Hi,

> From: [EMAIL PROTECTED] [mailto:linux-omap-
> [EMAIL PROTECTED] On Behalf Of Tony Lindgren
> * Hiroshi DOYU <[EMAIL PROTECTED]> [080815 13:34]:
> > Thank you guys for your comments,
> >
> > It seems that some of the patches couldn't be sent to ML because of
> > the size limitation of vger.kernel.org ML. Now Tony is finding the
> > place to put the rest up on somewhere for review. I don't know if
> > reviwing these base code makes so much sense at this momenent,
> > though..which doesn't mean "no probelm";p
>
> I've copied your patches to:
>
> http://www.muru.com/linux/tidspbridge/
>
> > I hope that everyone could work together on this branch without any
> > problems eventually.
>
> We need to also figure out who's going to maintain the dspbridge
> branch. Ideally somebody with experience with dsp and linux..

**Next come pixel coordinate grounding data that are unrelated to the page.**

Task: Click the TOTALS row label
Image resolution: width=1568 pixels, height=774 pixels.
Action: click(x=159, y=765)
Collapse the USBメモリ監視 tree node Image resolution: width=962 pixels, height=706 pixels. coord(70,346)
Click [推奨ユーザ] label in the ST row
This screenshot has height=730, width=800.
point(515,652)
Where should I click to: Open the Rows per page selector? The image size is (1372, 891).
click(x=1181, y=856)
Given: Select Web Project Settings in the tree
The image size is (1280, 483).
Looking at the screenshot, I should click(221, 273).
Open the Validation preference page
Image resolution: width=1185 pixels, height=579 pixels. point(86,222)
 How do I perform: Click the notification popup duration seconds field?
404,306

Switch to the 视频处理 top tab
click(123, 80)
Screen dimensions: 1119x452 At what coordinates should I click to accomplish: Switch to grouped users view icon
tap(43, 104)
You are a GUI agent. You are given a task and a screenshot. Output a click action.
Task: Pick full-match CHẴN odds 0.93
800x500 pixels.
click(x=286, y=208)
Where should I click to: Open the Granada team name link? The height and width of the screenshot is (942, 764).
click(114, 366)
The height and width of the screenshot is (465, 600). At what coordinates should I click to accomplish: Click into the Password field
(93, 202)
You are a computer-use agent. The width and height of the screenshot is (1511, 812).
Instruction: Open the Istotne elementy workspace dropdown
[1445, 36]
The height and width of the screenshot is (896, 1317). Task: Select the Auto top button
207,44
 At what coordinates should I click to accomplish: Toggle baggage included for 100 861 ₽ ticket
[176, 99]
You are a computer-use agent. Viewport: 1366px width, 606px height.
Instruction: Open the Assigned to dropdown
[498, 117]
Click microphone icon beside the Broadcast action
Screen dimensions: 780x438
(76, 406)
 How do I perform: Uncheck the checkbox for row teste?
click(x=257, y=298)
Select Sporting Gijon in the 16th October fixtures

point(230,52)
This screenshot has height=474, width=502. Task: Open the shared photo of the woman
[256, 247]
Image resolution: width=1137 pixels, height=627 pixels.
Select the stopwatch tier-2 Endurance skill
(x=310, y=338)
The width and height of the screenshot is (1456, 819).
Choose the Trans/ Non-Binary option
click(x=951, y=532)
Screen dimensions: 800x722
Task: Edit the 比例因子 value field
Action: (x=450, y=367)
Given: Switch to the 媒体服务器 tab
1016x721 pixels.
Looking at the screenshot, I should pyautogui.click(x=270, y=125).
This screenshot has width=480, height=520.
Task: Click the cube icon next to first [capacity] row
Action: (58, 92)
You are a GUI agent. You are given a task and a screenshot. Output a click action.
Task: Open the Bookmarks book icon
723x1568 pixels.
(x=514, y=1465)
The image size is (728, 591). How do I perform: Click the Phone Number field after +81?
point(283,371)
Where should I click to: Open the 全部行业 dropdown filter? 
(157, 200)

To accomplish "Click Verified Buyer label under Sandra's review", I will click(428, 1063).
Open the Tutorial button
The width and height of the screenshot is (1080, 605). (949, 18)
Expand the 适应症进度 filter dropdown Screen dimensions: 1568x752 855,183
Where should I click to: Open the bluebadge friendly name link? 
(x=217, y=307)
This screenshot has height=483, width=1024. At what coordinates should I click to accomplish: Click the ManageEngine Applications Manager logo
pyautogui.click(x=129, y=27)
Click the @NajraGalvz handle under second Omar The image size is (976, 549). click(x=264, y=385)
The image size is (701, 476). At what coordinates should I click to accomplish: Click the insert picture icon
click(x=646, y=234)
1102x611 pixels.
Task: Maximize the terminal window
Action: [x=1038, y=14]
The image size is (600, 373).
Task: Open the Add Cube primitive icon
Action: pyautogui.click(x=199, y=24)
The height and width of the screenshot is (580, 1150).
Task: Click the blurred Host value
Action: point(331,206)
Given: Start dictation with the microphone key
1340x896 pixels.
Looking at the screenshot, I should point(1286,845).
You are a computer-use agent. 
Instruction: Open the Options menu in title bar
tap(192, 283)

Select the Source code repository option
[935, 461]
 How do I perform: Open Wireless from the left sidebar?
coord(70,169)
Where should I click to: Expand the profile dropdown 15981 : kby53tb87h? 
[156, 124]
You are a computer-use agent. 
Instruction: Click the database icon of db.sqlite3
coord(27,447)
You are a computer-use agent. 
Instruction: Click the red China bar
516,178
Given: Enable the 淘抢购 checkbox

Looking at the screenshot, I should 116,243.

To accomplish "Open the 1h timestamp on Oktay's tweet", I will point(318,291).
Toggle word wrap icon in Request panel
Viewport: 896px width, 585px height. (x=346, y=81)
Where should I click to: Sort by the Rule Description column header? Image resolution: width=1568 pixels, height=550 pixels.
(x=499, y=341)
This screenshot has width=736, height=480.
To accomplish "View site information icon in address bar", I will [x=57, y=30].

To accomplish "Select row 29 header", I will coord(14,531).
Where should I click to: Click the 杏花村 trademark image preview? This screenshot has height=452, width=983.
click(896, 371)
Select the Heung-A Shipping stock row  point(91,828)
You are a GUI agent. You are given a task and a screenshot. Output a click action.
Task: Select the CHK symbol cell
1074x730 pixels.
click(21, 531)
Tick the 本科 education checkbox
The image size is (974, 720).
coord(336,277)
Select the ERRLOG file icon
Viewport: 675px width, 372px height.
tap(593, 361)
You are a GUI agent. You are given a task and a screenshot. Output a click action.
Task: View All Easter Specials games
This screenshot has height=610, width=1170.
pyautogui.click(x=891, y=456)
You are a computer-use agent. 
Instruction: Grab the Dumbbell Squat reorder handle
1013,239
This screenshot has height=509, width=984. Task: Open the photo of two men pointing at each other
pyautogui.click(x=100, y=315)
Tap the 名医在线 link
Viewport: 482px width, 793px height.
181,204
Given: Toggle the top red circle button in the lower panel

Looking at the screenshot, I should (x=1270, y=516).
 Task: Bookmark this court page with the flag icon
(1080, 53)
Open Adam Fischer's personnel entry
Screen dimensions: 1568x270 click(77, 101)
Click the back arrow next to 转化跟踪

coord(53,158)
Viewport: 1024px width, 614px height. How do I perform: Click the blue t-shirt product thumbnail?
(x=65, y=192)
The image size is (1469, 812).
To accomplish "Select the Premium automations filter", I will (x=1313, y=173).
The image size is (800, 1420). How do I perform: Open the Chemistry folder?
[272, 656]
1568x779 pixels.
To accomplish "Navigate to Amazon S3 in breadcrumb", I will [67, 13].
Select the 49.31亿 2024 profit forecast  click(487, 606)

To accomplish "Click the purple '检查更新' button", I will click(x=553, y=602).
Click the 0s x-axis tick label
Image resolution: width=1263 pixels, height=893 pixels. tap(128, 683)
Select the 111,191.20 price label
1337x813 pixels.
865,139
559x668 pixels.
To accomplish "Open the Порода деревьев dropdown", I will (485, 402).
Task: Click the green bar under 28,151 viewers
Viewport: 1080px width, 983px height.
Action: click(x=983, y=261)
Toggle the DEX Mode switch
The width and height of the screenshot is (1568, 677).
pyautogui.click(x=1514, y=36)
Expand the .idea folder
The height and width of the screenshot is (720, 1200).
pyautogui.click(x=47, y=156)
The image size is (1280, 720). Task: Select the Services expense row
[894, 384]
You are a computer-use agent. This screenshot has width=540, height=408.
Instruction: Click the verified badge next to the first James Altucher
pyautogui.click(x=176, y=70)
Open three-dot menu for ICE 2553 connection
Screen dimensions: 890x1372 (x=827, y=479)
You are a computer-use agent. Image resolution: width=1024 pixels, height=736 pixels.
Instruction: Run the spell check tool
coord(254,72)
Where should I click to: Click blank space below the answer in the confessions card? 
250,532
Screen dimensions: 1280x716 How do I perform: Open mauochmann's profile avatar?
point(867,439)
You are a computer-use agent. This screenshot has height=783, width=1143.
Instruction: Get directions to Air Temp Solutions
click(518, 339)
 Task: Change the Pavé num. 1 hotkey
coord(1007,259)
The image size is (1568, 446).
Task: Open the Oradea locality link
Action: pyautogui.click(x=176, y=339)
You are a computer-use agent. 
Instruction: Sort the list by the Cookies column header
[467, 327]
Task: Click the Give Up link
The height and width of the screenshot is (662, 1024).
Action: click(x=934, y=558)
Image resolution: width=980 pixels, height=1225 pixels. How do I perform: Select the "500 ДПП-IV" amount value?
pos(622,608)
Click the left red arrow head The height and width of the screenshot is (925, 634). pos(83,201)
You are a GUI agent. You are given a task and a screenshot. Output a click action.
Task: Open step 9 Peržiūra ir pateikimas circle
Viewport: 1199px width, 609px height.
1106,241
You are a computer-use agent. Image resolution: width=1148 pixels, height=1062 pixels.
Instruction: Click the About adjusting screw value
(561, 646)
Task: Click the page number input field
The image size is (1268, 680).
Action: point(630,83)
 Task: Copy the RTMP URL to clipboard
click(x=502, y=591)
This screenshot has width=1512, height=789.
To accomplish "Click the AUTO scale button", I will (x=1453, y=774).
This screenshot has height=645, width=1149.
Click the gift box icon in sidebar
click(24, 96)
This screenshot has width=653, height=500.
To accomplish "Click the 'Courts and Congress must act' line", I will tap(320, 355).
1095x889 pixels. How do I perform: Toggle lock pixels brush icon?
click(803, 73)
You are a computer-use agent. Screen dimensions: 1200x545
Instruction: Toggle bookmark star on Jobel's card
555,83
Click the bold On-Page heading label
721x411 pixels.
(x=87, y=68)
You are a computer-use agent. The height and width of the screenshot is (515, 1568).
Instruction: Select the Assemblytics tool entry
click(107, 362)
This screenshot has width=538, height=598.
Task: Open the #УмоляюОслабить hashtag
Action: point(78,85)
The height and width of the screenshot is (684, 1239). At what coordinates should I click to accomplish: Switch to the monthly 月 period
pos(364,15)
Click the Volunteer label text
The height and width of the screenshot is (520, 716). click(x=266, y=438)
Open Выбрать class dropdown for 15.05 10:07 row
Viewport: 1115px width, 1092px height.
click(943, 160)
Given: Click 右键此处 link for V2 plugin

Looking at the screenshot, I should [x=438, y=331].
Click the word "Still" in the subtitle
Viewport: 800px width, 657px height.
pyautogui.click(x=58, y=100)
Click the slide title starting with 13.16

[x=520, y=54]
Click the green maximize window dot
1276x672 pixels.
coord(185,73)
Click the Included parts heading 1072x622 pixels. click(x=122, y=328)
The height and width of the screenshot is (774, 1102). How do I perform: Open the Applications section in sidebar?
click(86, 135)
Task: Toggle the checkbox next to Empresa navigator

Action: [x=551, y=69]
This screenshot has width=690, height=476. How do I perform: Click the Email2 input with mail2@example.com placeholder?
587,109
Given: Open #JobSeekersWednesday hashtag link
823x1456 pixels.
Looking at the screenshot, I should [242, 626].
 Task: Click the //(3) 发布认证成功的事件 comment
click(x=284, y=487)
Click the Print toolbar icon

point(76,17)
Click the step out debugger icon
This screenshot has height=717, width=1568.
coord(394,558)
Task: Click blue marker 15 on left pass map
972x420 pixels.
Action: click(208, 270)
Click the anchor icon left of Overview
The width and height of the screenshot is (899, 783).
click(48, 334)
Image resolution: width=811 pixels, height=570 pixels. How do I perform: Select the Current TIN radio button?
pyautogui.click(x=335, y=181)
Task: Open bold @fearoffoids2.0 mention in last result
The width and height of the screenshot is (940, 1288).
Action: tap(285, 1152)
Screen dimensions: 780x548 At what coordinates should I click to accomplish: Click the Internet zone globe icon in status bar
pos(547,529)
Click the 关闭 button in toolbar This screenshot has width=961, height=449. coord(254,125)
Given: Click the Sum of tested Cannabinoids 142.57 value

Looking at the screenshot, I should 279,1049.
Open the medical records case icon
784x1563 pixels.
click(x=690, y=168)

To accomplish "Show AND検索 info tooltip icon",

Really all the design, maintenance and test experience of that code is inside 
of TI.  This has lived for years and derivates have shipped in products.  Who 
ever watches over it needs to be able to provide a creditable multi-year 
commitment.

As part of contributing this code there has been a lot of reworking of the 
code. Last I had heard checkpatch and sparse warnings had been killed. There 
was also a lot of work in making sure there would be no legal impact to the 
kernel to clear its ability to be contributed.

If people really need it to work and not re-wait for a year, some sane strategy 
needs to be employed. Most people in the mainline kernel just won't care about 
a niche driver like this. As such the only real gate for its inclusion is 
mainly _here_.

As there are many users/customers putting a solid and functional 1.0 in place 
would benefit everyone who needs it and would allow cooperative development to 
ensure it would indeed work starting _today_ and continuing into the future.  
TI users _today_ use and need this bridge.

Major interface and functional partitioning changes will happen as such a piece 
of code evolves. This kind of thing seems more like 2.0 goals.  The point is 
that is something to be planned in a ToDo list.  Are their missing functions in 
what it provides today?

For this kind of piece to be successful it needs support from many sides.

TI is willing to support this and has the necessary critical technical context, 
incentive and attention span. Agreement is needed on roadmap aspects of the 
code. If that doesn't happen what will result is a lot of local patches on 
everyone's development tree.

We have been talking about hosting it on zoom as all the originators and 
current experts of that code have direct access.

Regards,
Richard W.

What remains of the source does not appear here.